Monday, March 2, 2009

Why?

The Lehmann Letter ©

Today the Dow fell 300 points to 6763, a 12-year low. Why? What’s propelling it into the sub-basement?

Most analysts blamed financial stocks after AIG reported huge losses.

That’s probably true. But we shouldn’t let our financial-sector focus restrict our perspective. The underlying economy is doing miserably, as the following charts illustrate.

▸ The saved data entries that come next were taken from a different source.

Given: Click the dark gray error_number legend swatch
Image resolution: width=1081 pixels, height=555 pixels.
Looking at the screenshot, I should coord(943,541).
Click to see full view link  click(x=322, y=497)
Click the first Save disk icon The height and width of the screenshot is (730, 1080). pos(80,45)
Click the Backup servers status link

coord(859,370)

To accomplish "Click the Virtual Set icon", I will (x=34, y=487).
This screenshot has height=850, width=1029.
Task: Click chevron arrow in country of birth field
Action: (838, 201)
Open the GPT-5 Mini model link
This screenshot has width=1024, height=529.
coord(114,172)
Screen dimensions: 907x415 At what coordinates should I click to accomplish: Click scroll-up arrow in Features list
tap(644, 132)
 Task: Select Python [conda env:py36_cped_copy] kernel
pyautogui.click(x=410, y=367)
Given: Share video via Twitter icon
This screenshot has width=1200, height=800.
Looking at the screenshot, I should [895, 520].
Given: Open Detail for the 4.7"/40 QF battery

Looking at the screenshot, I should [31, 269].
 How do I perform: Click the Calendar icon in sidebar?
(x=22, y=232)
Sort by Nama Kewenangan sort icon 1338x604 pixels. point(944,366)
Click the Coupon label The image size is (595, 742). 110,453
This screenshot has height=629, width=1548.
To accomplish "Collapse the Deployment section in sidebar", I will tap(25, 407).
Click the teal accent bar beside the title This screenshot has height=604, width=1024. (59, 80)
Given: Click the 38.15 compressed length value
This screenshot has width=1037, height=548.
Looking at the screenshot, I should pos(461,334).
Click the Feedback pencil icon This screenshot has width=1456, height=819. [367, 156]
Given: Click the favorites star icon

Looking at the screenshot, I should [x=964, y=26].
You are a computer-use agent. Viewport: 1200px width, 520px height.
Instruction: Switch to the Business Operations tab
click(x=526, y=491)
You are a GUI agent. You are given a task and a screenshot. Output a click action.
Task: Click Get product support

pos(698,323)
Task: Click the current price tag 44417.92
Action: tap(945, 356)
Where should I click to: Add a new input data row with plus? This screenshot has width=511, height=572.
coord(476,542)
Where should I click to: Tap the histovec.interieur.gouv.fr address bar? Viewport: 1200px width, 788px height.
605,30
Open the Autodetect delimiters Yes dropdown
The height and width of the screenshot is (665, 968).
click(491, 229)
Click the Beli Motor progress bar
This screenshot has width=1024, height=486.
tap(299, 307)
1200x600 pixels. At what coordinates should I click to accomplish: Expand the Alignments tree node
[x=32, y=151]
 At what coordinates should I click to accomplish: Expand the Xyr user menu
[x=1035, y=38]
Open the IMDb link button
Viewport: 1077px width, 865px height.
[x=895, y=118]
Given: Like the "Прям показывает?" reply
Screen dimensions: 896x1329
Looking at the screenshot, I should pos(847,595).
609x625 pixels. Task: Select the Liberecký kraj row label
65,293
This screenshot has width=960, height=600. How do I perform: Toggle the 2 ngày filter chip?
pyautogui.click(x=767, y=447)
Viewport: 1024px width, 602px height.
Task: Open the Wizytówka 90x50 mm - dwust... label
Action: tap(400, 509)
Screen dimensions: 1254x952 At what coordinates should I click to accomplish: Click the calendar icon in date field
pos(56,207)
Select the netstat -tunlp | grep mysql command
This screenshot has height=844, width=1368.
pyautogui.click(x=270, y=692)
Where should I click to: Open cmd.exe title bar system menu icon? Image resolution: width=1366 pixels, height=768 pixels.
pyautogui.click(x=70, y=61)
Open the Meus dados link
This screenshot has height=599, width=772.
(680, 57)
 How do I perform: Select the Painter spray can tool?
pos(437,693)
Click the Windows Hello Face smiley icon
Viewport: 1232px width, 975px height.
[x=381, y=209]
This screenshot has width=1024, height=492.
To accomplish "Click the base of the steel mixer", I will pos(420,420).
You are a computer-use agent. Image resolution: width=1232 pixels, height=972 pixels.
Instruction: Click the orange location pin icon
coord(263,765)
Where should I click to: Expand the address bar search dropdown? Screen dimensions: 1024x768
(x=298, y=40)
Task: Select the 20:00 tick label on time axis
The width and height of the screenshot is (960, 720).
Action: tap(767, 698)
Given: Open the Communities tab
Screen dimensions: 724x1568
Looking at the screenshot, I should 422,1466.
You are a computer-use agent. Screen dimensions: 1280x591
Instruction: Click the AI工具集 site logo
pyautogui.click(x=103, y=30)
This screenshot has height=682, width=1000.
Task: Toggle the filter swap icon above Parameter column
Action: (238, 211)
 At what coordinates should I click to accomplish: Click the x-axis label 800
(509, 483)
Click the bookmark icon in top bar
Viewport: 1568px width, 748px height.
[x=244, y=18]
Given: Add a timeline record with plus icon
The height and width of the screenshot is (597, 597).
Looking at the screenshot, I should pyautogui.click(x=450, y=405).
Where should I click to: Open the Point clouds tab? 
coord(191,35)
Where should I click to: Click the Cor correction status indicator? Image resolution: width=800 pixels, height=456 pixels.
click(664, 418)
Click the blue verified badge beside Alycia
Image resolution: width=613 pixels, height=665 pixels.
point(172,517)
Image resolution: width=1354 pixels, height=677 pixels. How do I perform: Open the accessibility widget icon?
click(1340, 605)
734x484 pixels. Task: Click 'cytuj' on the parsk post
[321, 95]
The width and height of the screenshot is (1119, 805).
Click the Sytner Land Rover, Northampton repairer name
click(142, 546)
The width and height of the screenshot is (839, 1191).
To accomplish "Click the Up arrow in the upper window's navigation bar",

New-home sales fell to 309,000 in January. Connect the trend-line to that level in the chart below, and you can see that something is terribly wrong. Home sales have not been this weak since the Commerce Department began collecting the data 45 years ago. Moreover, the latest figures are only 25% of what they had been until recently. Finally, about 400,000 new-home sales marked the trough of earlier cycles. We’re 25% below that and there’s no indication we’ve reached bottom. This is a disaster.

New Home Sales

(Click on chart to enlarge)



Recessions shaded

Real-estate’s collapse has dispirited consumers. The Conference Board reported that consumer confidence fell to 25 in February. Connect the trend-line below to that number. We’ve gone from 140 ten years ago to one-fifth that level today. Households were not this gloomy during the sky-high inflation of the late 1970s or the 10% unemployment of the 1981-82 recession.

Consumer Confidence

(Click on chart to enlarge)



Recessions shaded

The result: Consumers are boycotting consumption in order to preserve their balance sheets. They’re trying to conserve cash, retire debts and build equity. You do that by saving, not spending. No woner everything is headed south.

Perhaps the stock market has further to fall.